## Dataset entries

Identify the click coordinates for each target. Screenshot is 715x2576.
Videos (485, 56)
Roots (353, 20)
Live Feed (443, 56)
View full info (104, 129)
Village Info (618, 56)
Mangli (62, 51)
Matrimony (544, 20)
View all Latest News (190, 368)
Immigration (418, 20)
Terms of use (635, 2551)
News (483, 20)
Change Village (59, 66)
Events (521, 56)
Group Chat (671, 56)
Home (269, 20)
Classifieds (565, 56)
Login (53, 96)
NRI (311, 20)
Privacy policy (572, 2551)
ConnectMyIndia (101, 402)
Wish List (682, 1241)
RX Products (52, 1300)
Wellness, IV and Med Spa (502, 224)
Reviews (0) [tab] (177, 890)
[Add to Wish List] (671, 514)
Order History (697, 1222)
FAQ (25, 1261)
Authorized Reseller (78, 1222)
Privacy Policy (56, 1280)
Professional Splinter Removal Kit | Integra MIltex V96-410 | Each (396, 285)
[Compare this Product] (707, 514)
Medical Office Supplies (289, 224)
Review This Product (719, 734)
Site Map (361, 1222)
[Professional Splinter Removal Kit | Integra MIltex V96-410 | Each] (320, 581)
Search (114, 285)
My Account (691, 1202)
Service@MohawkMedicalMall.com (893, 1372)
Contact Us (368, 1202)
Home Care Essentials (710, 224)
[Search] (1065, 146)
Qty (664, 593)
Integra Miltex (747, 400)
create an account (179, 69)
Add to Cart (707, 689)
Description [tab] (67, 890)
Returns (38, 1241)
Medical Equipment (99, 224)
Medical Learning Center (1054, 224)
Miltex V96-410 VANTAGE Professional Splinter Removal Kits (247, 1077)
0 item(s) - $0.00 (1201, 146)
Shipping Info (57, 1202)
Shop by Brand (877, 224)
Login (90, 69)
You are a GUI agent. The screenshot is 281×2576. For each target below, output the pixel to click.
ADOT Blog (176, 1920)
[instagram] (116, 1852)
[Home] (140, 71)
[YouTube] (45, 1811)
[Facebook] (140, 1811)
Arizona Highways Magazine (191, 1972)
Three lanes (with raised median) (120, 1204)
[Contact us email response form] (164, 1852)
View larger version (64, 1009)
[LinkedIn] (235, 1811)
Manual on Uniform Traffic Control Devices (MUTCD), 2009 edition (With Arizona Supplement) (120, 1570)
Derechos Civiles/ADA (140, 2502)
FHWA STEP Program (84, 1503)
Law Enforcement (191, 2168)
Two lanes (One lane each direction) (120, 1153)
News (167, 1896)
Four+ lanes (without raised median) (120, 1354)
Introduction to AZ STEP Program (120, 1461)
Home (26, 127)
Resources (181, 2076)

## Work request
Your job is to give the data above again exactly, in full.

## Result
Identify the click coordinates for each target. Screenshot is 715x2576.
Videos (485, 56)
Roots (353, 20)
Live Feed (443, 56)
View full info (104, 129)
Village Info (618, 56)
Mangli (62, 51)
Matrimony (544, 20)
View all Latest News (190, 368)
Immigration (418, 20)
Terms of use (635, 2551)
News (483, 20)
Change Village (59, 66)
Events (521, 56)
Group Chat (671, 56)
Home (269, 20)
Classifieds (565, 56)
Login (53, 96)
NRI (311, 20)
Privacy policy (572, 2551)
ConnectMyIndia (101, 402)
Wish List (682, 1241)
RX Products (52, 1300)
Wellness, IV and Med Spa (502, 224)
Reviews (0) [tab] (177, 890)
[Add to Wish List] (671, 514)
Order History (697, 1222)
FAQ (25, 1261)
Authorized Reseller (78, 1222)
Privacy Policy (56, 1280)
Professional Splinter Removal Kit | Integra MIltex V96-410 | Each (396, 285)
[Compare this Product] (707, 514)
Medical Office Supplies (289, 224)
Review This Product (719, 734)
Site Map (361, 1222)
[Professional Splinter Removal Kit | Integra MIltex V96-410 | Each] (320, 581)
Search (114, 285)
My Account (691, 1202)
Service@MohawkMedicalMall.com (893, 1372)
Contact Us (368, 1202)
Home Care Essentials (710, 224)
[Search] (1065, 146)
Qty (664, 593)
Integra Miltex (747, 400)
create an account (179, 69)
Add to Cart (707, 689)
Description [tab] (67, 890)
Returns (38, 1241)
Medical Equipment (99, 224)
Medical Learning Center (1054, 224)
Miltex V96-410 VANTAGE Professional Splinter Removal Kits (247, 1077)
0 item(s) - $0.00 (1201, 146)
Shipping Info (57, 1202)
Shop by Brand (877, 224)
Login (90, 69)
You are a GUI agent. The screenshot is 281×2576. For each target below, output the pixel to click.
ADOT Blog (176, 1920)
[instagram] (116, 1852)
[Home] (140, 71)
[YouTube] (45, 1811)
[Facebook] (140, 1811)
Arizona Highways Magazine (191, 1972)
Three lanes (with raised median) (120, 1204)
[Contact us email response form] (164, 1852)
View larger version (64, 1009)
[LinkedIn] (235, 1811)
Manual on Uniform Traffic Control Devices (MUTCD), 2009 edition (With Arizona Supplement) (120, 1570)
Derechos Civiles/ADA (140, 2502)
FHWA STEP Program (84, 1503)
Law Enforcement (191, 2168)
Two lanes (One lane each direction) (120, 1153)
News (167, 1896)
Four+ lanes (without raised median) (120, 1354)
Introduction to AZ STEP Program (120, 1461)
Home (26, 127)
Resources (181, 2076)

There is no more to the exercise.